Nor do we find anything to the contrary in this cases cited and relied upon by petitioners: Postal Telegraph Cable Co. v. Industrial Acc. Comm., 1 Cal.2d 730, 37 P.id 441, 96 A.L.R. 460; Holopoff v. Industrial Acc. Comm., 131 Cal.App. 554, 21 P.2d 649; Eby v. Industrial Acc. Comm., 75 Cal.App. 280, 242 P. 901. The first two are illustrative generally of the ‘going and coming’ rule where the employee was acting primary for his own benefit and not that of his employer, while the third case cited by petitioners, namely, Eby v. Industrial Acc. Comm., suggests the true rule applicable to the facts herein presented.
In the case of Goodrich v. Industrial Acc.
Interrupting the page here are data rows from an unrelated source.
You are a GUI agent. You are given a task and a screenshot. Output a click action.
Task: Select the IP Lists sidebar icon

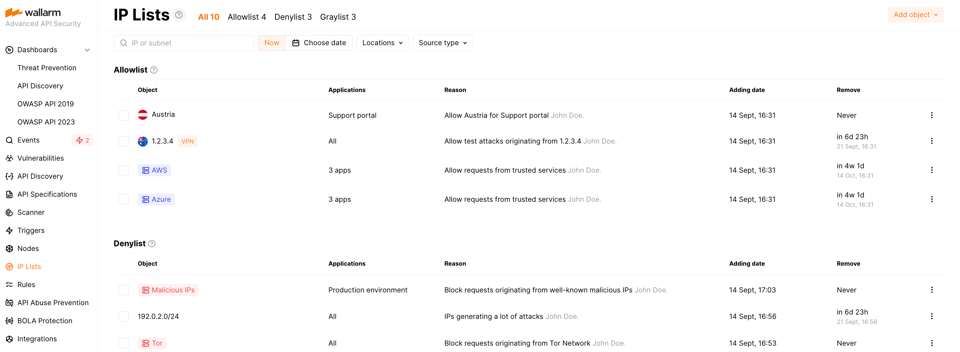click(x=9, y=266)
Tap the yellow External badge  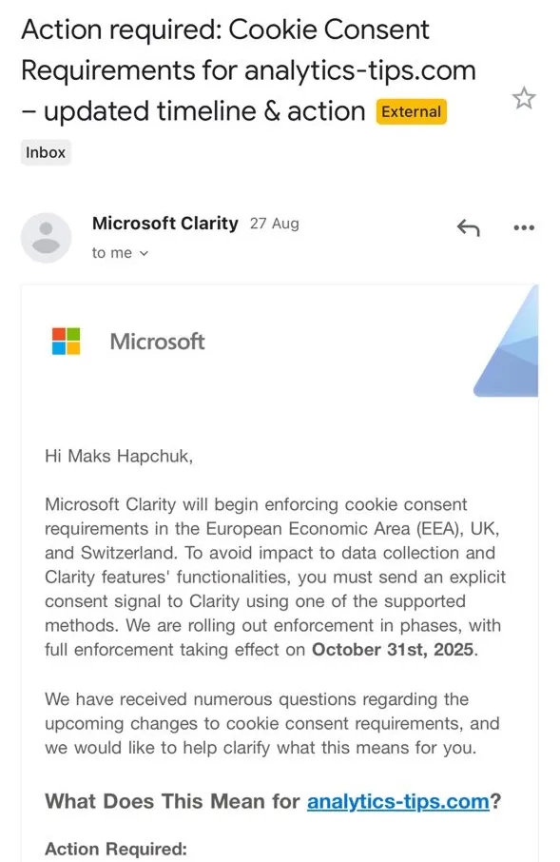point(411,111)
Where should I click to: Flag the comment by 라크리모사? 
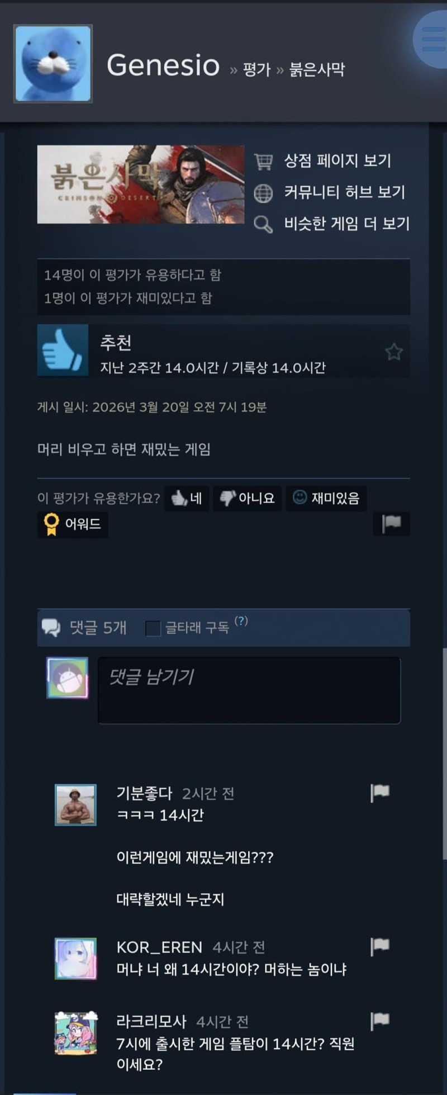[x=380, y=1021]
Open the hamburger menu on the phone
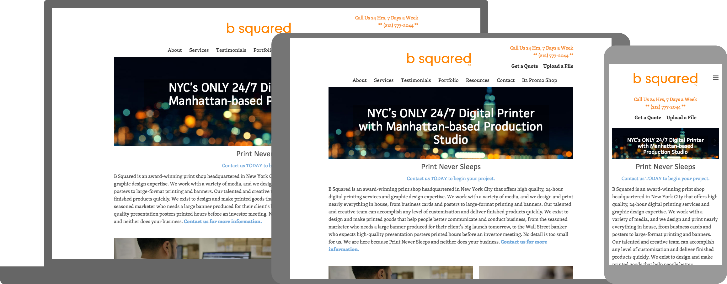 (715, 78)
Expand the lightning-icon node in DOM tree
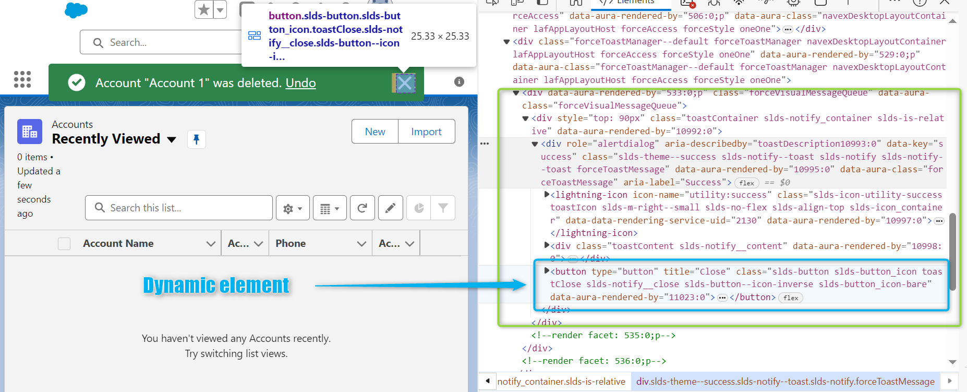The height and width of the screenshot is (392, 967). 547,195
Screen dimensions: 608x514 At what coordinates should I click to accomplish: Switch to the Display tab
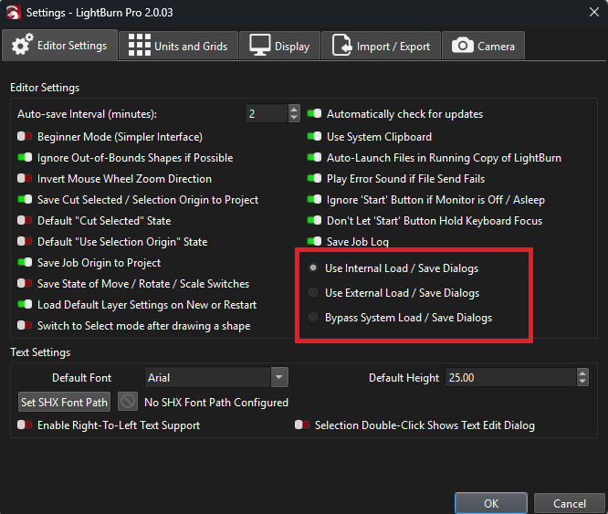(280, 46)
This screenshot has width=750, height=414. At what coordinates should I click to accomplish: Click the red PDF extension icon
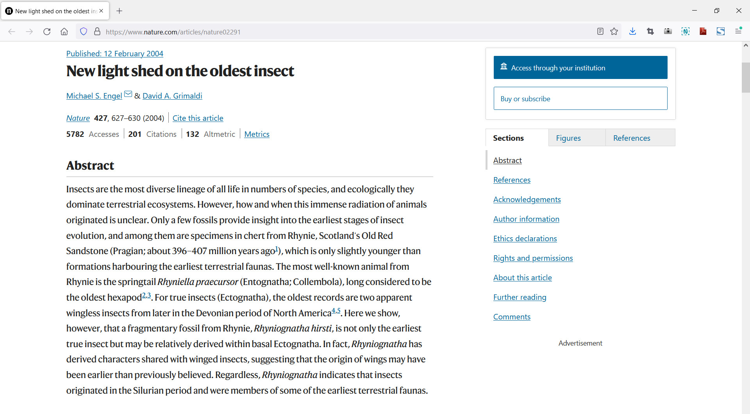tap(703, 32)
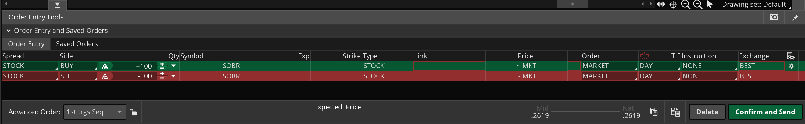Click the Delete button

pyautogui.click(x=707, y=112)
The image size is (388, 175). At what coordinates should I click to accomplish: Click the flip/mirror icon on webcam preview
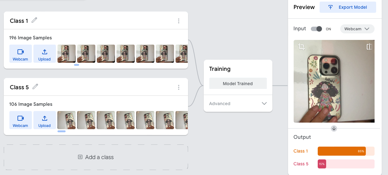[369, 47]
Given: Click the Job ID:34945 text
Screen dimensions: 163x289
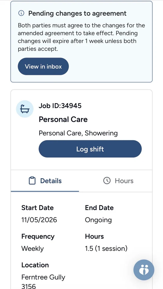Looking at the screenshot, I should (x=60, y=106).
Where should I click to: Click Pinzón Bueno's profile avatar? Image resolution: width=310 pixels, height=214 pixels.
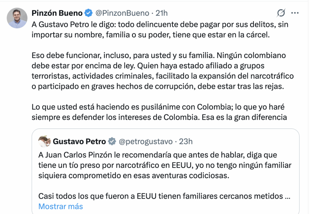17,18
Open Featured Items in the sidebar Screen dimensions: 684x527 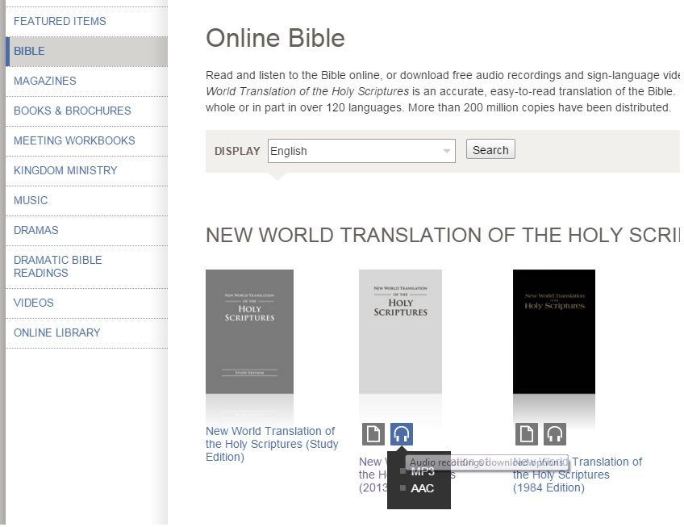point(60,21)
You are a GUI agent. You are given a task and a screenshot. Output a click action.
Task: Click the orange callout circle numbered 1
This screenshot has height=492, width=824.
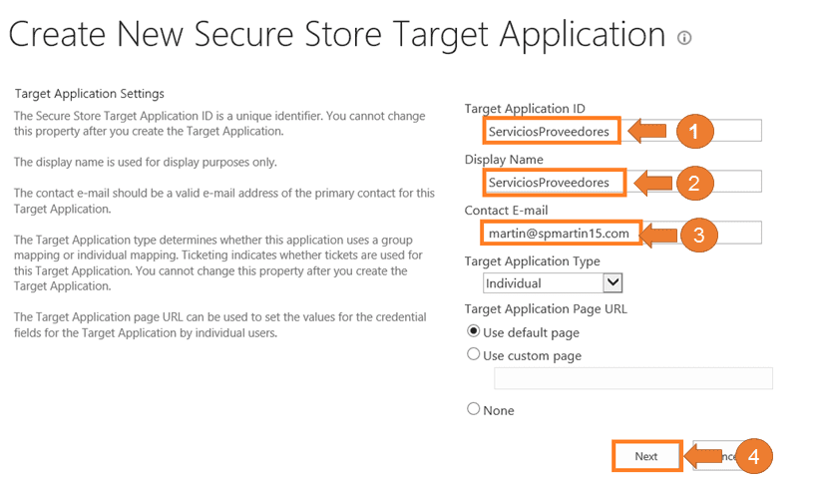(x=694, y=131)
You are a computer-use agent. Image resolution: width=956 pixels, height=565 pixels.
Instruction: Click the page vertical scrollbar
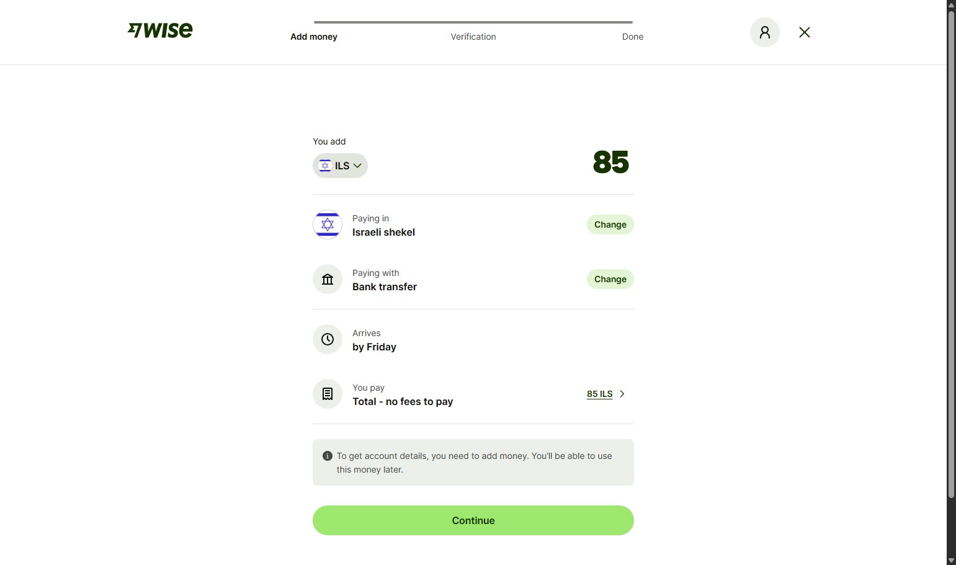tap(951, 248)
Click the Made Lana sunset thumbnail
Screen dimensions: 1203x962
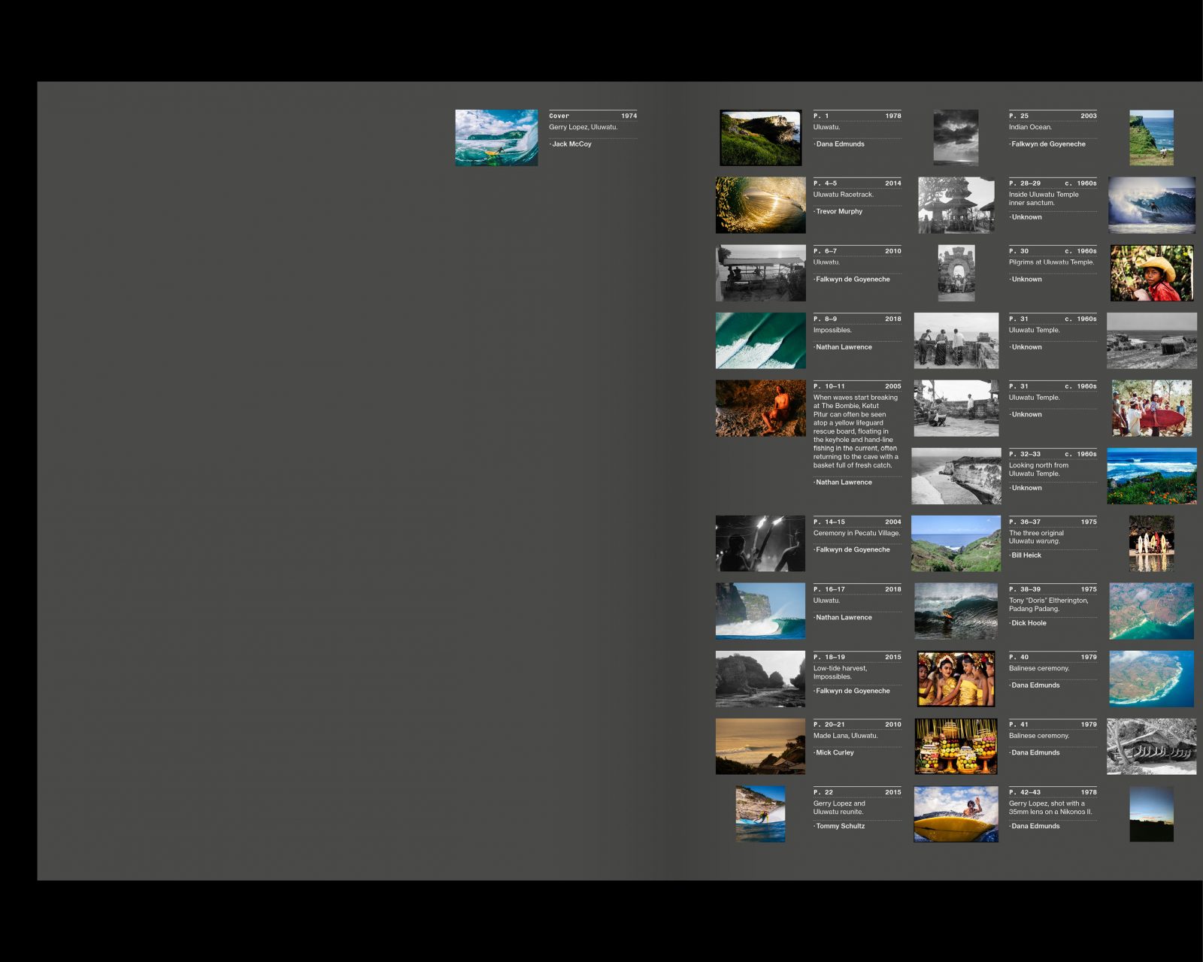pyautogui.click(x=760, y=746)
Comm., 22 Cal.2d 604, 608, 140 P.2d 405, 407, the court, in reversing an order of the commission denying compensation to the dependents of one who was fatally injured while traveling from his place of employment to his home in order to discharge a duty which would further the interests of his employer, stated: ‘It has been said that even though an employee may be going to or from his place of employment on a mission personal to himself if he is also on a sbustantial mission of his employer which is the major factor in the movement, he may still be said to be within the course of his employment.’
For the foregoing reasons the award is affirmed.
ADAMS, P. J., and THOMPSON, J., concur.